The GAO met with training range and safety officials and found that the Marine Corps and Army generally fulfilled responsibilities managing their ranges and reporting to units any known hazards there. At least 25 percent of the serious accidents happened on training areas.

“We obtained maps that show rollover risk areas, low water crossings, historical accident locations and other hazards from several of the training ranges, all of which were informed by the reporting of hazards and accidents,” the report stated. “These tools convey hazardous conditions to units using the training ranges.”

But shortfalls remain. None of the three Marine Corps ranges visited – Camp Pendleton, Camp Lejeune, N.C., and Twentynine Palms, Calif., – track units’ locations, and only one has both tracked and wheeled vehicle driver training facilities. Those facilities could provide drivers in advance with realistic training to match the same conditions, such as steep hills and rocky gullies, they’d encounter in the field.

“Marine Corps officials we spoke with said that, ideally, they would like to be able to track the location of every Marine on the training range because it would help keep them out of harm’s way. It would also help the unit personnel responsible for overseeing the exercise by giving them an idea of people’s relative locations when they are unable to establish line-of-sight,” the GAO wrote.

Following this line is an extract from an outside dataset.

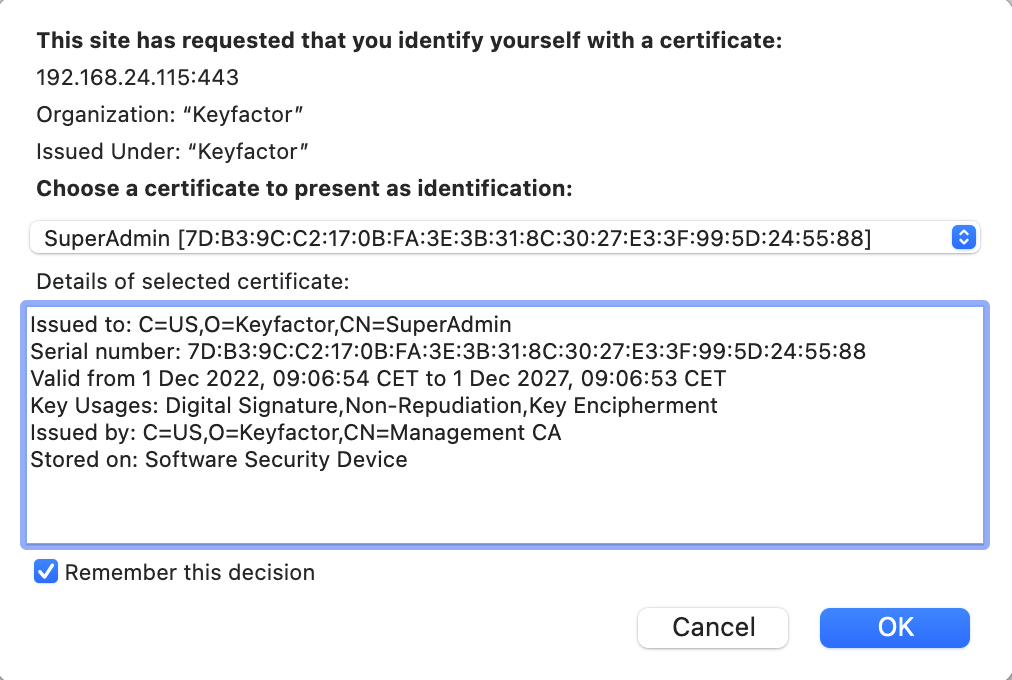
Task: Click the Key Usages line
Action: point(373,405)
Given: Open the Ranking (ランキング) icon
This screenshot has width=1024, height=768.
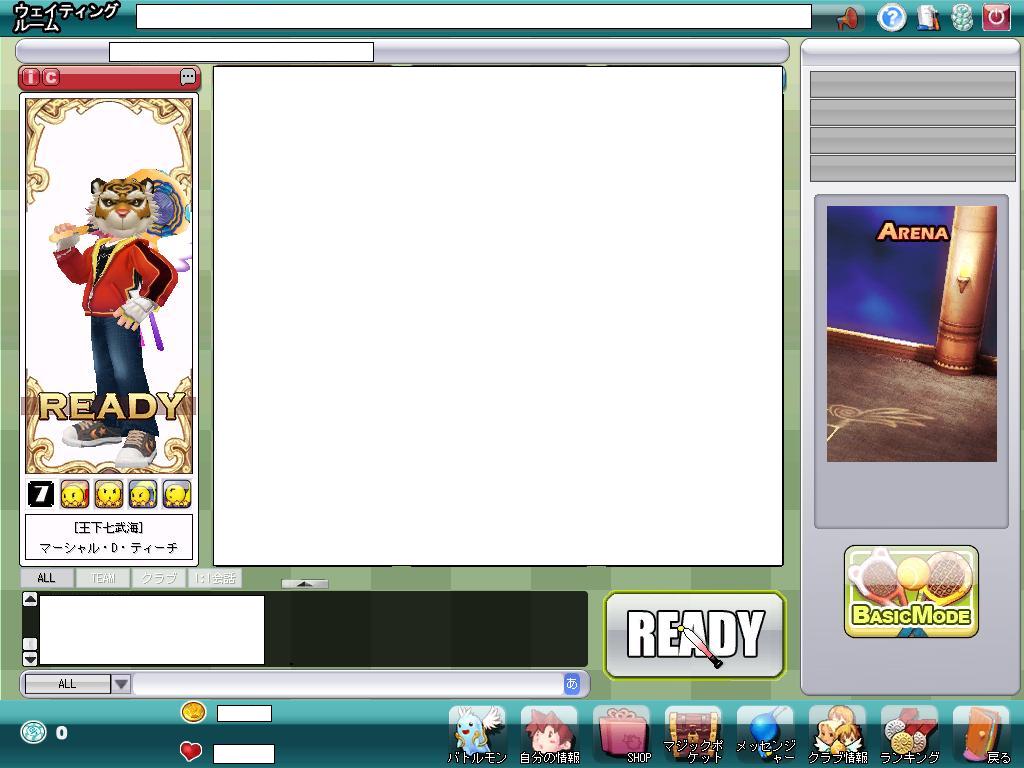Looking at the screenshot, I should (x=909, y=734).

Lack of funding often was to blame for the shortfalls. Defense Department officials “noted that resource limitations are an important consideration for implementing these methods to identify and communicate hazards to units. While investment in these methods can be costly, so too are accidents,” the agency wrote.

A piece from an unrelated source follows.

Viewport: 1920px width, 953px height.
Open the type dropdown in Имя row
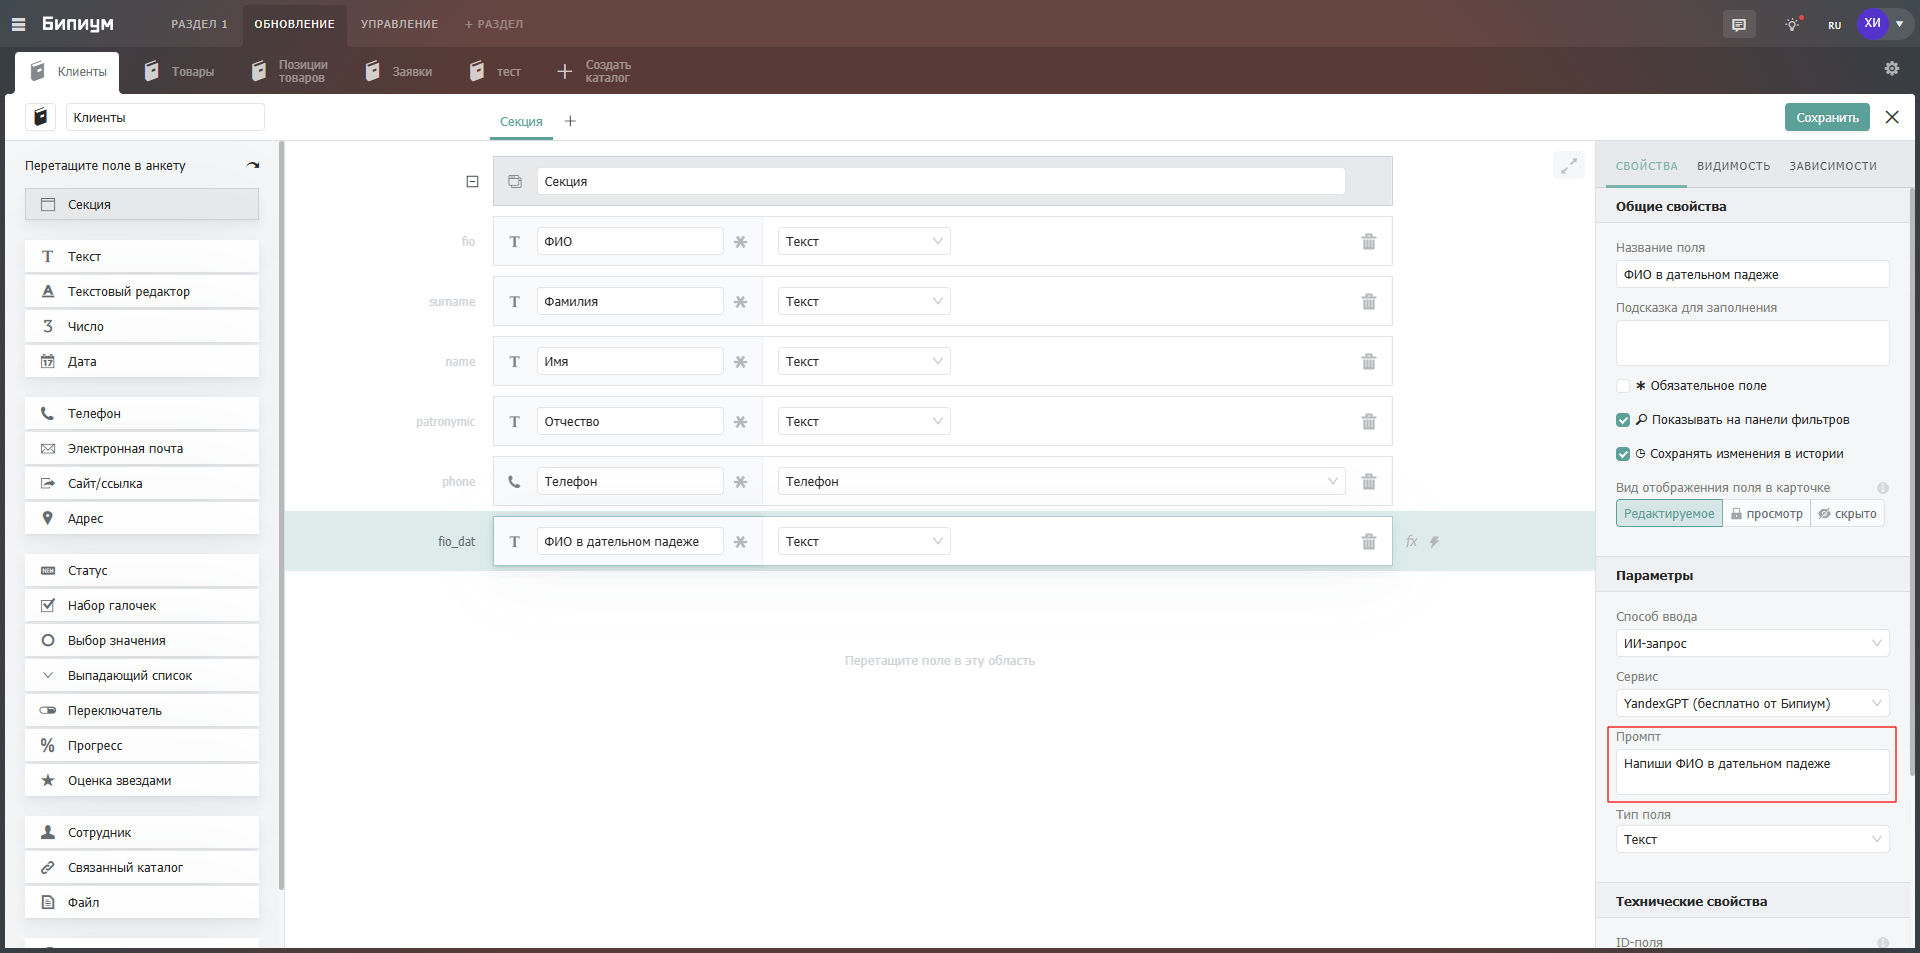coord(863,362)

The GAO found some best practices used by some units could benefit others. For example, four of the nine training ranges required unit rehearsals before the training event. Familiarization training can help drivers navigate terrain that’s very different from their home base.


A Light Armored Vehicle attached to 4th LAV Battalion, 4th Marine Division, sits on the horizon during exercise Trident Juncture 2015 in Almería, Spain, Oct. 30, 2015. US Marine Corps Photo

The DoD, Marine Corps and Army concurred with the GAO’s nine recommendations. One called for the Marine Corps, Army and both service secretaries to establish a formal collaboration forum “to share methods that are used to identify and communicate hazards at ranges and training areas,” the report stated. Doing so would better “share lessons learned and best practices related to ranges and training areas. This could lead to safer training operations and result in more innovations and efficiencies across training ranges.

“The Marine Corps has reviewed and concurred with the recommendations of the GAO report. In addition to improving our reporting culture and reporting mechanisms, the Marine Corps has a multi-front campaign to improve the operational capability of our tactical vehicle fleet,” said service spokesman Capt. Andrew Wood told USNI News. “From initial design and acquisition, to recruiting and training, and information sharing with our DoD partners, we are making every effort to reduce our mishap rate.”

Four recommendations stated that the Navy secretary, in consultation with the commandant of the Marine Corps, should:

  • Ensure that the Marine Corps develop more clearly defined roles for vehicle commanders and establish mechanisms and procedures for tactical vehicle risk management to be used by first-line supervisors such as vehicle commanders.
  • Evaluate the number of personnel within operational units who are responsible for tactical vehicle safety and determine if these units are appropriately staffed, or if any adjustments are needed to workloads or resource levels to implement operational unit ground-safety programs.
  • Ensure that tactical vehicle training programs – to include licensing, unit and follow-on training – have a well-defined process with specific performance criteria and measurable standards to identify driver skills and experience under diverse conditions.”
  • Ensure that the Marine Corps evaluates the extent to which its ranges and training areas are fulfilling responsibilities to identify and communicate hazards to units. If the responsibilities are not being carried out, the Marine Corps should determine if existing workarounds are adequate or if additional resources should be applied to fulfill these responsibilities.